Since then, Goodtracks has been working on an unabridged dictionary on his people’s language, assisted with grants from his tribe and the Kansas Humanities Council.
“It’s really consumed most of my life,” he says of his pursuit to document the language.
Those in the tribe have noticed.
“The concern over losing language – that’s a big concern,” says Alan Kelley, vice chairman of the Ioway Tribe of Kansas and Nebraska. “If we don’t get something going, it will disappear.”
A language’s future
Goodtracks also is working on an alternate Baxoje audio track for the upcoming DVD for “Lost Nation,” which is due out in spring of 2009.

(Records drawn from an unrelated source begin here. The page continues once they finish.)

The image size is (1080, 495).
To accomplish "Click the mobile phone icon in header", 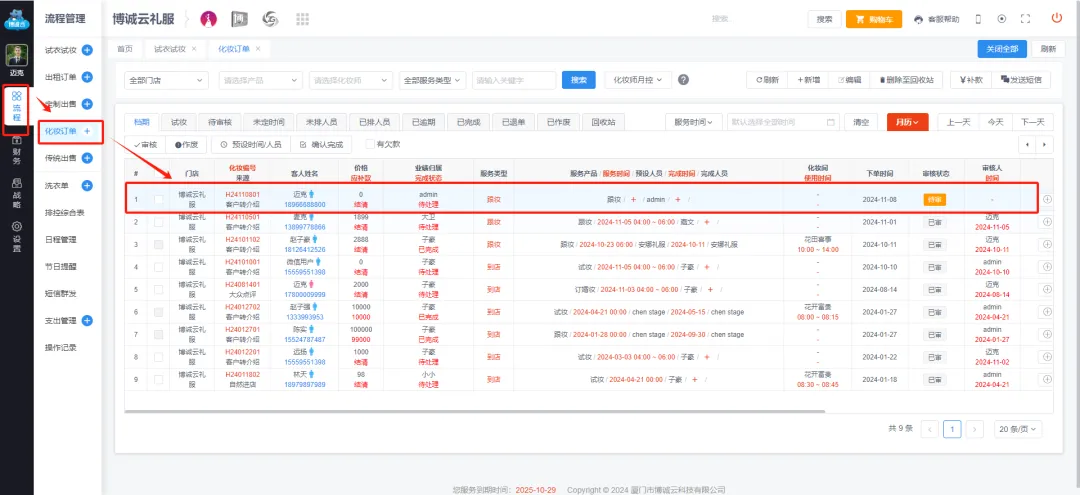I will coord(978,19).
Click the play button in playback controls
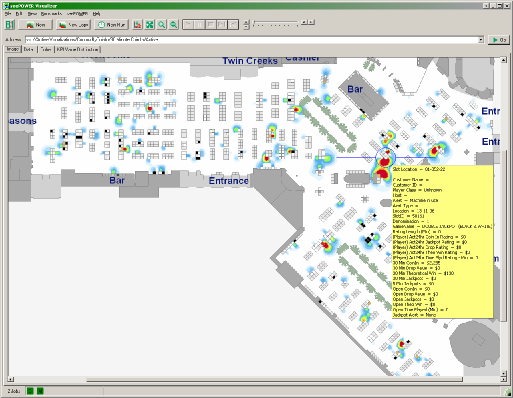 188,25
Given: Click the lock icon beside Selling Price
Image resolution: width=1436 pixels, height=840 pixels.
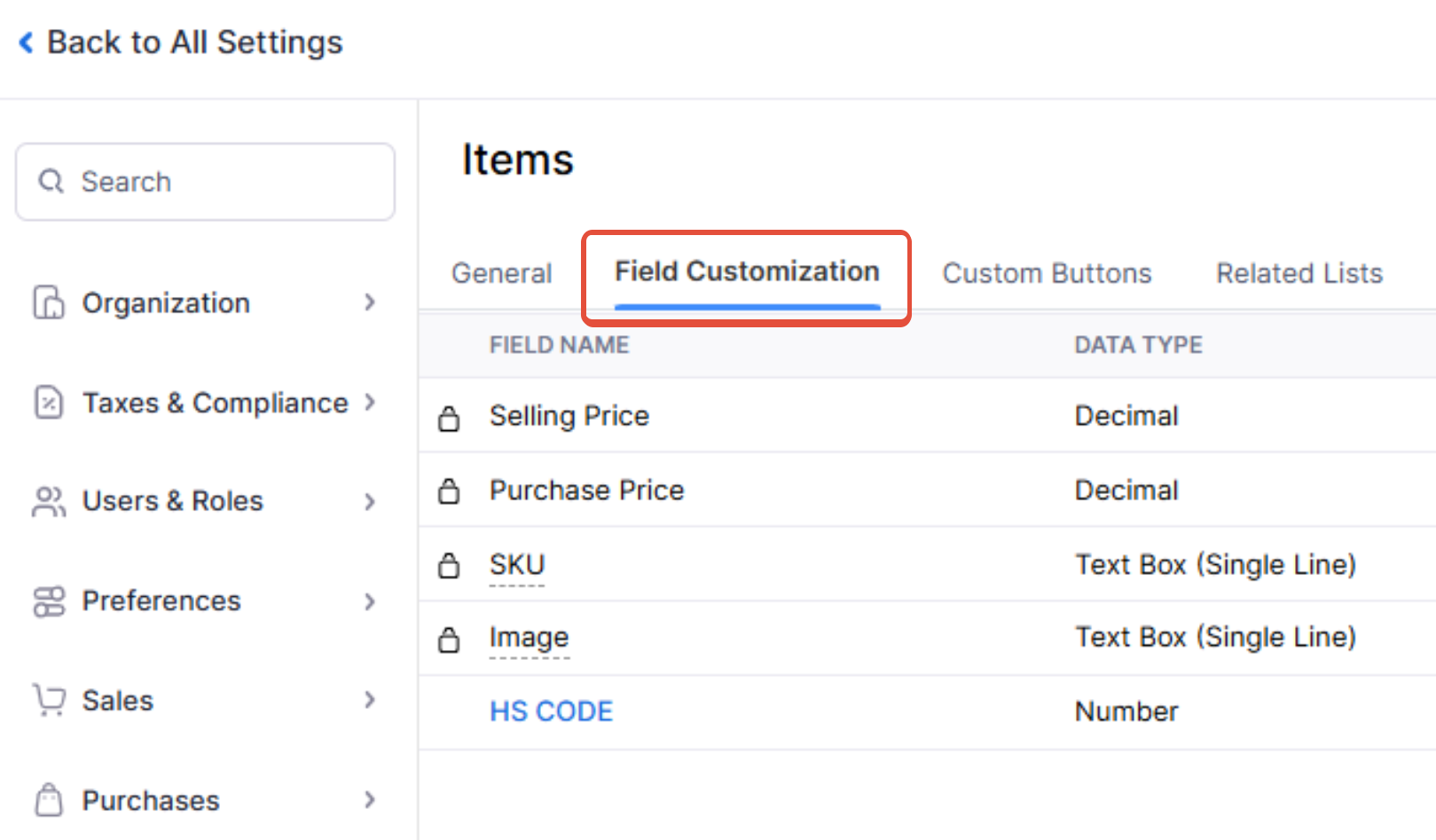Looking at the screenshot, I should click(450, 418).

He says he’s one of around six “semi-fluent” speakers of the Baxoje language.
But Kelley and others involved with the tribe give Goodtracks credit for helping keep the language alive.
“Jimm has been doing that for a long time, ever since I can remember,” Kelley says. “The hardest part of the language is the pronunciation – a female might do a different pronunciation than a male, which is the hardest part of saying certain words. Jimm knows all that.”
Now that he’s retired, Goodtracks hopes to do his part to keep the Baxoje language alive, which he says is a big part of keeping the Iowa culture alive.
He’s hoping the “Lost Nation” film can do its part, too.
Goodtracks says: “It’s like they always say – you don’t know where you’re going if you don’t know where you’ve been.”